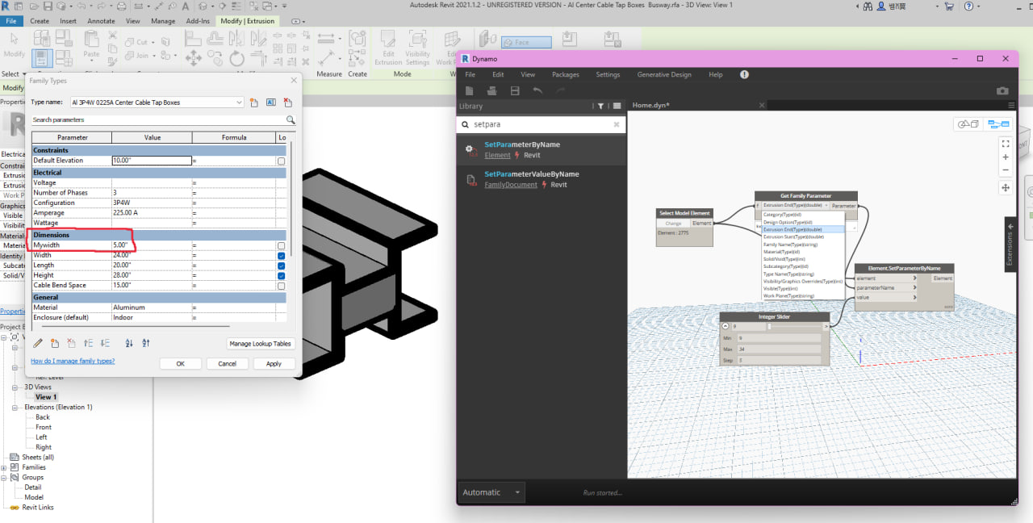The image size is (1033, 523).
Task: Toggle the lock checkbox for Default Elevation
Action: 280,161
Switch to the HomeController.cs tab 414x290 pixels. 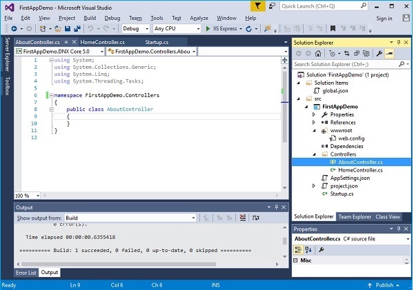(x=101, y=42)
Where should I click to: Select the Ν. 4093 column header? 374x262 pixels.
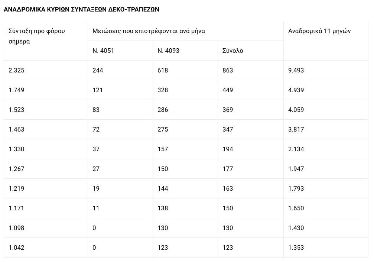click(x=185, y=51)
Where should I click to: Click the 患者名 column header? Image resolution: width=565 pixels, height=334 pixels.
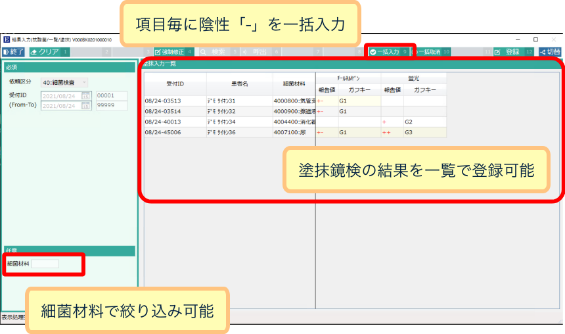[x=240, y=84]
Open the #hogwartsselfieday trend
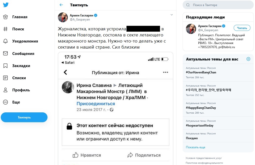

Your instructions: Only the lines from the line holding "Where should I click to: Click" through the last line above belong in the answer, repeated exactly; the pictures do not.

Written answer:
Where should I click to: Click the 患者名 column header? Image resolution: width=565 pixels, height=334 pixels.
[x=240, y=84]
Open the #hogwartsselfieday trend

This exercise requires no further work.